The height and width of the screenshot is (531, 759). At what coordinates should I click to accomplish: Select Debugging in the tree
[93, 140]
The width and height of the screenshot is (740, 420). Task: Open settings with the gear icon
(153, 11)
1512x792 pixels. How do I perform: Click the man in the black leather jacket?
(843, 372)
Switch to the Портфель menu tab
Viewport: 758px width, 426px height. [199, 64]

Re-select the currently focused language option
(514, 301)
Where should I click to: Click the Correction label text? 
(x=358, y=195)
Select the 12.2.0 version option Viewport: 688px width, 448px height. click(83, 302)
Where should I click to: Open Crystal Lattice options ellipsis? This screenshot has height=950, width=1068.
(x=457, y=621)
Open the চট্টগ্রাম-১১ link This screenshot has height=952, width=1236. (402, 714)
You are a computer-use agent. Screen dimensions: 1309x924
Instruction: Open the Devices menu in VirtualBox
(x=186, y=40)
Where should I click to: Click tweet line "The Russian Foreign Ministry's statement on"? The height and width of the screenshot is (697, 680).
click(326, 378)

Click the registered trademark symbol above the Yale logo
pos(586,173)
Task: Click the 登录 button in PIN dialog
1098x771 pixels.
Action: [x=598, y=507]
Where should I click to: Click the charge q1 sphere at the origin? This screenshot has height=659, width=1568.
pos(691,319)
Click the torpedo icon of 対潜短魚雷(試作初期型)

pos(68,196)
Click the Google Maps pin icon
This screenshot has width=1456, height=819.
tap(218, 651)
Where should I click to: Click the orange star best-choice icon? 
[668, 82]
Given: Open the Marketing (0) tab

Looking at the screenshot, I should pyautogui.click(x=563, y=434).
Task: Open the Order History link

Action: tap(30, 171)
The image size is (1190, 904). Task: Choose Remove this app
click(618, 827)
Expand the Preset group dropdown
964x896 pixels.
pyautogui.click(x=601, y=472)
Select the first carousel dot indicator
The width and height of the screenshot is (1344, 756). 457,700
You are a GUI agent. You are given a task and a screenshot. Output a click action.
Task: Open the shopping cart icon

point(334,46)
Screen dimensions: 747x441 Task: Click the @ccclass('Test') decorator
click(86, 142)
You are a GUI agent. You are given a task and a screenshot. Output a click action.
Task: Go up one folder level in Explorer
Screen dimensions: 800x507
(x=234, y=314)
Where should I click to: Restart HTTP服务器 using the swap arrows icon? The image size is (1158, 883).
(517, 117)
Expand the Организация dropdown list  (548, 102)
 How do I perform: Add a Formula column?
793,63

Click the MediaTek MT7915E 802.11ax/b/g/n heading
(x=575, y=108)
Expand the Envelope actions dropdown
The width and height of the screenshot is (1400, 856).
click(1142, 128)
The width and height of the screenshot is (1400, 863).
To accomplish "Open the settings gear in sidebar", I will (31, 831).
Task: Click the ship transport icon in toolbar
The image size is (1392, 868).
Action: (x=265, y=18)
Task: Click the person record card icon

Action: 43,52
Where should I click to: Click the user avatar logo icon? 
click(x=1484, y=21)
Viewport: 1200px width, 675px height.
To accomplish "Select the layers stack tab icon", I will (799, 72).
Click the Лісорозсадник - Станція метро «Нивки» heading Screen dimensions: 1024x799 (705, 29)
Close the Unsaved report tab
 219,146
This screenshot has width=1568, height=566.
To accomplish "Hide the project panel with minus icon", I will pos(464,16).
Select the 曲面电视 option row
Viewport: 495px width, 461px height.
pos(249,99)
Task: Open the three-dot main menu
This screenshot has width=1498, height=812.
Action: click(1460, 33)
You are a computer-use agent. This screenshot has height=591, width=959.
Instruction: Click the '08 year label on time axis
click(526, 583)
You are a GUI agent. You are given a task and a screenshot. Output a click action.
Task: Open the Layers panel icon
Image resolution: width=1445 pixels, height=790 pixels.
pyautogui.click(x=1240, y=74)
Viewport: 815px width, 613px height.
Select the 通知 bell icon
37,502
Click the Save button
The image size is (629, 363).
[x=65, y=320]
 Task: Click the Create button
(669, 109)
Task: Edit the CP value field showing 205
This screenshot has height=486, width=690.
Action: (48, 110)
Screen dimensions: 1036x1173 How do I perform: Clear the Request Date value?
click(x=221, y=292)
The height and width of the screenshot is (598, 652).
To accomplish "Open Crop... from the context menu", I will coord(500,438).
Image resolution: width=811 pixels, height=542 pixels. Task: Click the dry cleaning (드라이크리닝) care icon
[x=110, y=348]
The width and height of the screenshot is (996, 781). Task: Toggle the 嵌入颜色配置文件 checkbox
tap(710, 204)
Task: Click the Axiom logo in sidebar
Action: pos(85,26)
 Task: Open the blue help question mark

•••••

**TASK REQUIREMENTS:** Print the lines above, unchanged, from the start of the records to the line with "Select the 12.2.0", including that final line.

**EXERCISE RESULT:**
The height and width of the screenshot is (531, 759). At what coordinates should I click to accomplish: Select Debugging in the tree
[93, 140]
The width and height of the screenshot is (740, 420). Task: Open settings with the gear icon
(153, 11)
1512x792 pixels. How do I perform: Click the man in the black leather jacket?
(843, 372)
Switch to the Портфель menu tab
Viewport: 758px width, 426px height. [199, 64]

Re-select the currently focused language option
(514, 301)
Where should I click to: Click the Correction label text? 
(x=358, y=195)
Select the 12.2.0 version option Viewport: 688px width, 448px height. click(83, 302)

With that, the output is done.